# skunks smell



## treetops1974 (Jan 10, 2009)

Rio almost made it to his first birthday (sept 24) w/o getting hit by a skunk - which is pretty amazing considering that we live amongst so many. 

Nonetheless, he got sprayed tonight and it really sucks. After a quick internet polling of best remedies we opted for the peroxide and baking soda cocktail-which honestly scared me a bit. Not sure if it worked b/c the house stinks and my nostrils are toast.

I hope this doesn't happen again ... It really sucks b/c it's 1:30am


----------



## 1notenough (Sep 6, 2008)

try the this soap it works for skunk ,poision ivy and some other things it is called [ Tecnu ]


----------



## treetops1974 (Jan 10, 2009)

The peroxide concoction works - hardly a trace of skunk this morning on him - I'm impressed


----------



## madaboutvizslas (Nov 12, 2008)

Are Skunks a protected animal in USA/Canada?

### Exercise data
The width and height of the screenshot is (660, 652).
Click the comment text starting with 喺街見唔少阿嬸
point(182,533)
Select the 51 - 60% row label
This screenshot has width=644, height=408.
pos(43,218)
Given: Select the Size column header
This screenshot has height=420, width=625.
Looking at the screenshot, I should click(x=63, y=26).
...
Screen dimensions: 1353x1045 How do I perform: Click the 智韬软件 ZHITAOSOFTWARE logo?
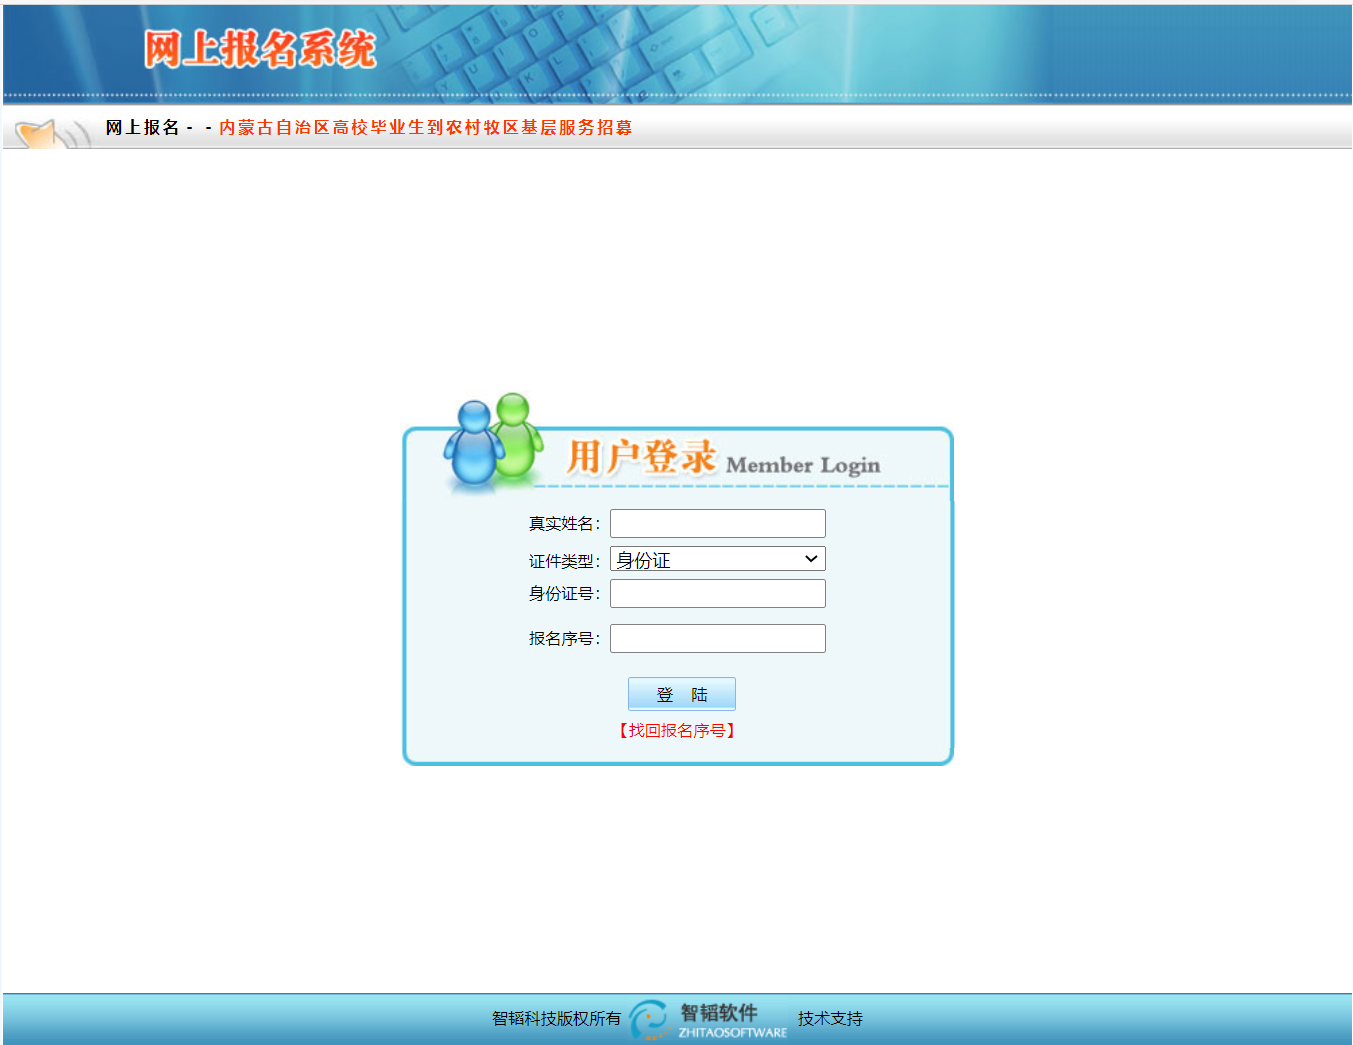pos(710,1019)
--
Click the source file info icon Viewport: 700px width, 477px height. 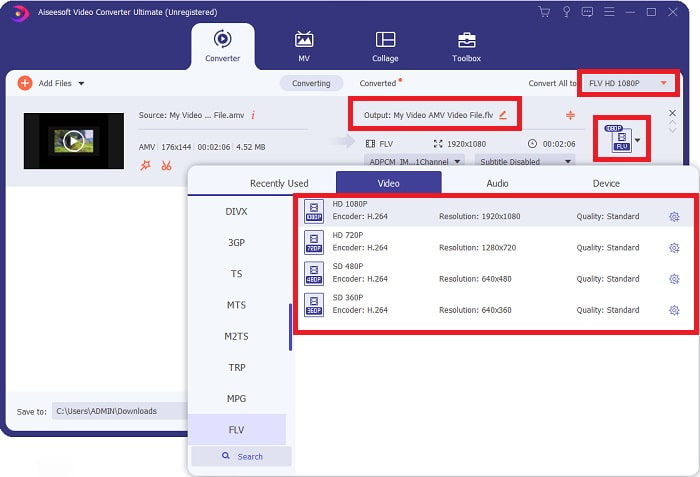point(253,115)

### Stated task 1
Scale the rows running from the line that contains "Screen dimensions: 1353x1045" through the line that contains "pos(710,1019)". Write out only those lines again, requests included, and multiply every coordinate in the answers by 1.1, rounding to whole numbers with halves going up. Leave the pictures out.
### Stated task 2
Finish out the next part of the forum thread about skunk smell, picking up after its last post.

### Exercise response 1
Screen dimensions: 1353x1045 How do I perform: Click the 智韬软件 ZHITAOSOFTWARE logo?
pos(781,1121)

### Exercise response 2
----------



## 1notenough (Sep 6, 2008)

no not protected niether are muskrats.
glad to hear that it worked for you the skunk is a pretty nasty fella


----------



## treetops1974 (Jan 10, 2009)

You are right-they aren't protected-however, I understand there are trapping / relocation restrictions here in the Great White North - I don't believe they can be relocated beyond 2 kms from where they were trapped.


----------



## 1notenough (Sep 6, 2008)

who,s tellin. skunks are nasty.I smell them outside my house all the time.It is not an if for me but when the boys find one in the yard.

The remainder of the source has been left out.